The shiny silver elephant in the roomThursday, October 17th, 2013 at 12:15 am
I am typing this on my Macbook Air. A very pragmatic and great machine for me to use. 13 inch, really small and light to use on the plane, 8 GB of RAM, 250 GB solid state drive which makes video editing a snap; the works. I’ve been using a Mac for about 5 years now and I moved away from Windows because I was sick of having to use a larger part of my processor for virus scanning. Once switched to Mac using Windows also seems unwieldy and I would really miss my Terminal with Unix emulation.
I am not alone in this – at most conferences all you see is MacBooks in various forms and ages. When I started as a web developer this was different. Thinkpads with Windows were the big thing and Macs were too expensive and just not right to use.
Now, as someone working for an open source company it seems to be hypocrisy to use a system that is not open source, and believe me, I had my share of people telling me that it is just that. I run Linux on my servers, I had a Linux laptop, but I just did not get warm with it. Many things like watching movies and playing songs were too much of a hassle because of codecs not being open, I missed Photoshop, and I just didn’t find an editor I liked (that was some time ago).

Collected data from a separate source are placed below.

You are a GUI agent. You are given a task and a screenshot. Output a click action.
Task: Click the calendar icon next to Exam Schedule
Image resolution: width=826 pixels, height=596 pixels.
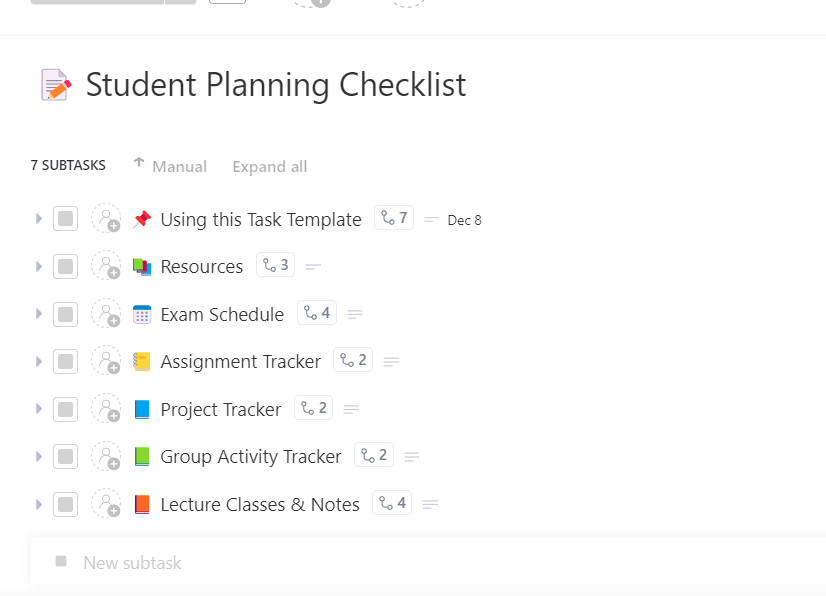[x=141, y=314]
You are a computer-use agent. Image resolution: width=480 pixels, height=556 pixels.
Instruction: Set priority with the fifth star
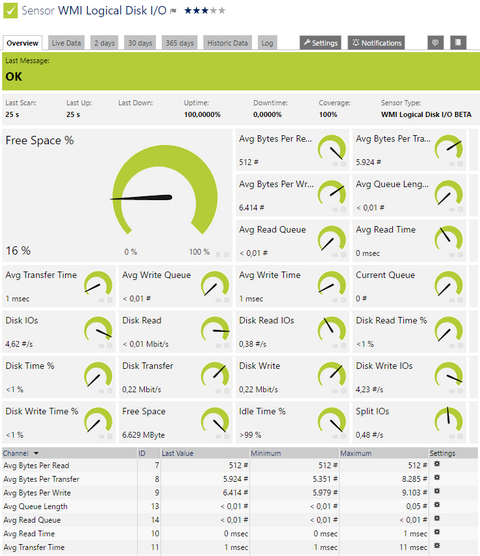(x=222, y=11)
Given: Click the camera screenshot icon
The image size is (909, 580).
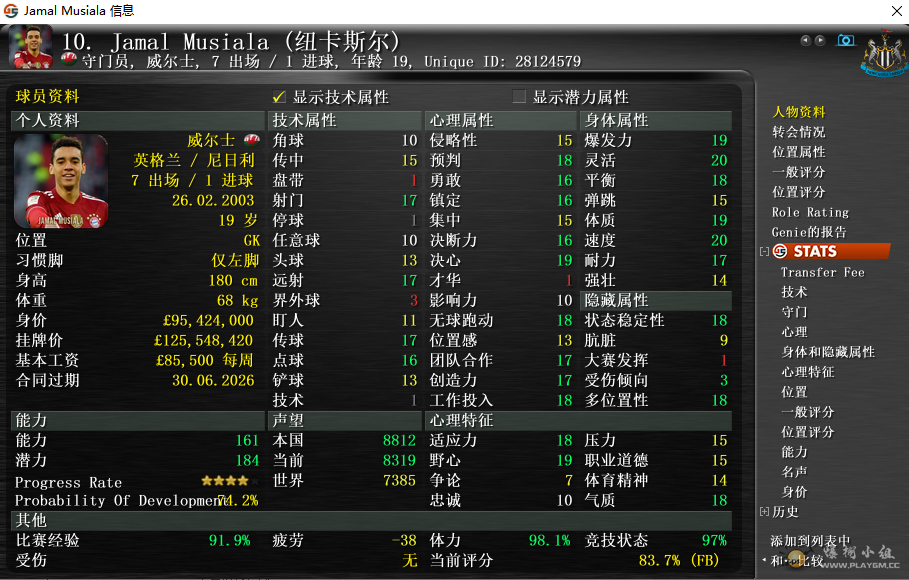Looking at the screenshot, I should (x=846, y=40).
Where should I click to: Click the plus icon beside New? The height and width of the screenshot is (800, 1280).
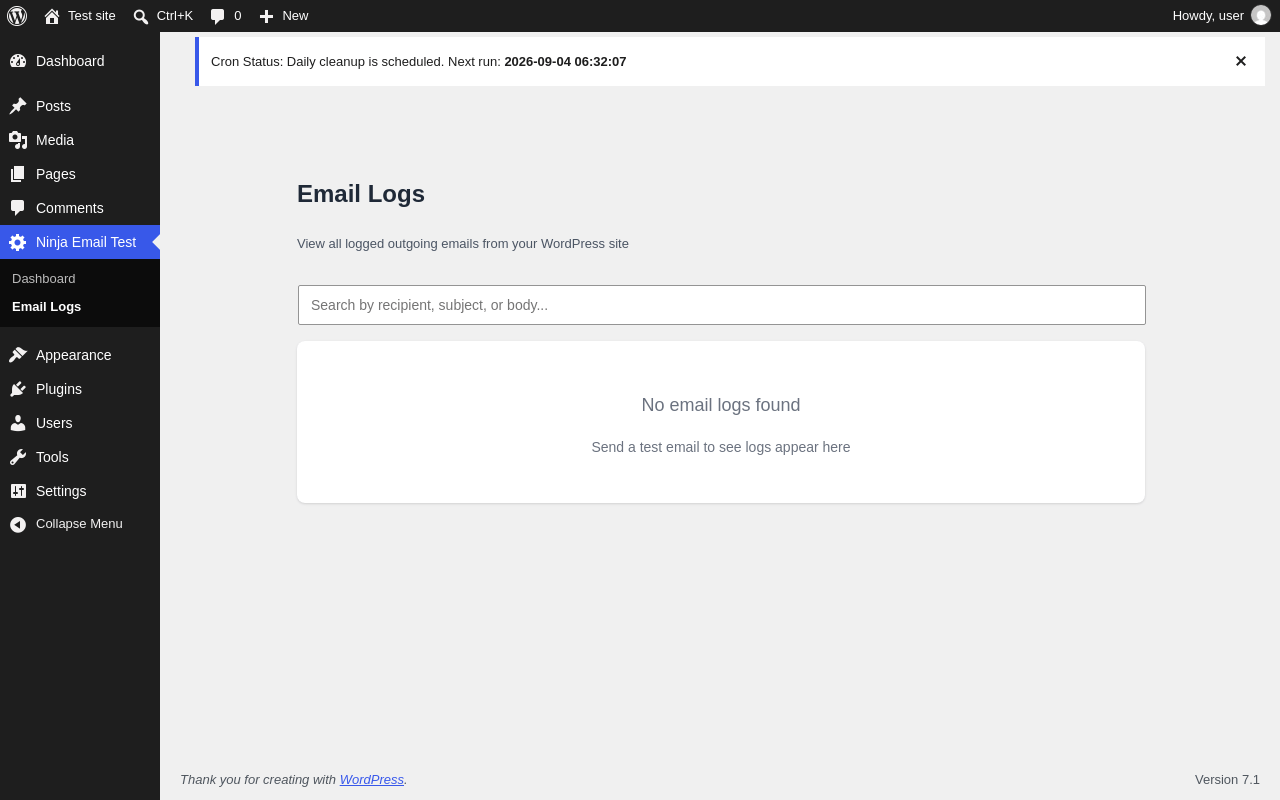tap(266, 16)
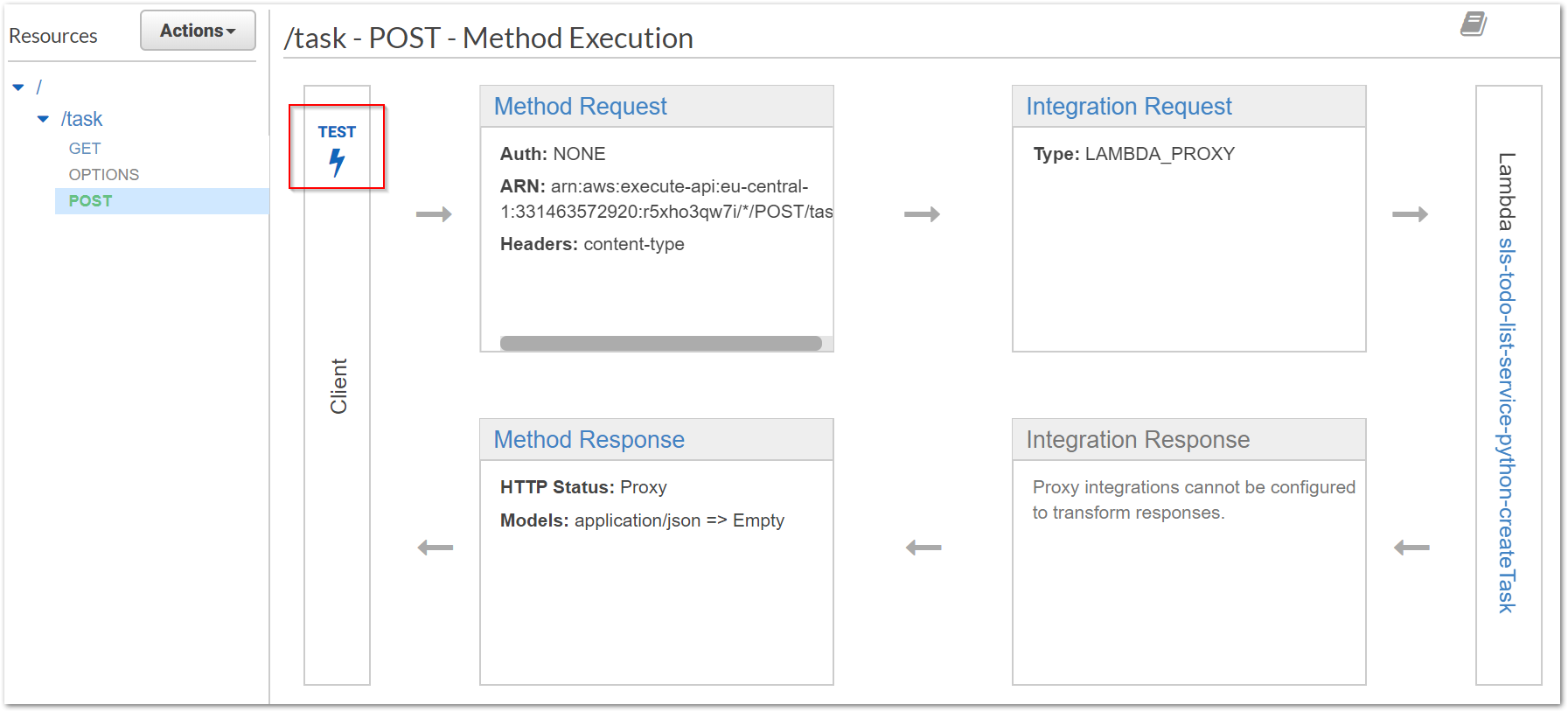Select the GET method under /task
Screen dimensions: 1568x712
[85, 149]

The fact is that I am happy with the system, it makes me most effective in what I do and everything works and is beautiful. Apple is great at that. It makes sure things work when you stay in the world you have chosen to use. We give up things we thought mandatory (like replacing a battery) for convenience. We don’t screw new hardware in or change the configuration, in many cases this is not even possible.
And all of that is a problem.
Web developers in the Western world are not people using the web. We are much more of a technological elite than we want to admit. Whilst we discuss the merits of high retina displays and how to support them the average world-wide web surfer sits out there with a Windows box or a Linux machine or uses a hotel computer or something slightly resembling a computer in an internet cafe.
Other people only surf at work, on the windows box ghosted by their IT department with no discussion as to what goes on it as every piece of non-IT-certified software might be a virus.
We never suffer their pain, we just don’t know any longer. Using Windows to me now feels weird and I don’t enjoy it. I like my command line, I don’t want to click through layers and layers of menus and find checkboxes to activate.
But this is not who we work for. On the desktop a huge amount of people use Windows and will use Windows for quite some time to come. Does this mean we have to optimise things for Windows, and even older Windows with terrible versions of IE? No, cause this brought us the dark ages of the browser wars with “site only works in IE” solutions that drive us nuts right now. On the other hand it means though that we should not make the mistake to assume that everything works in IE and Windows just because it works in Chrome or Firefox on a Mac.
The biggest irony is that as web developers we’ve been complaining about Microsoft and its lack of standards support for our whole life, and now that Microsoft does support standards we optimise for prefixed and beta functionality in other, Mac browsers instead. It is the same mistake developers did supporting all the cool things IE6 promised to standardise or we told ourselves are “de facto standards” as “everybody has a Windows PC with IE6” back then.
I think we have to face the fact that IE will not go away, and that having a VM running on your Mac and testing in IE is a damn good test to see how your work will perform outside, where the users are. Yes, this is frustrating, yes, it is annoying and means having a VM on your computer and give up quite some space of your HD for virtual images that need to be re-created every 90 days but it is worth it. And Microsoft is dedicated to make it easy for people, as shown in their Modern.ie site with all the info and downloads you need. Of course, having IE on Mac and Linux would be the best solution, but IE being part of Windows’ core, this will never happen.
If we care about standards and about cross-platform support we should make sure our stuff works in IE - it does not have to be the same as in all other browsers, but it needs to work. I see far too many solutions actively blocking IE to ensure there is no testing needed. That is exactly what those sites that state “only works in a modern browser like IE6” did. I think we’ve moved on from this.
Our job is to create enticing and beautiful products for the people of the web. Just because we have access to power tools doesn’t mean we should concentrate on what they provide. Let’s lower our expectations on what is out there and concentrate on making things work. A lot of what we consider amazing right now might never be of any interest for our end users and should happen under the hood instead of being a “you need this to see what I did”.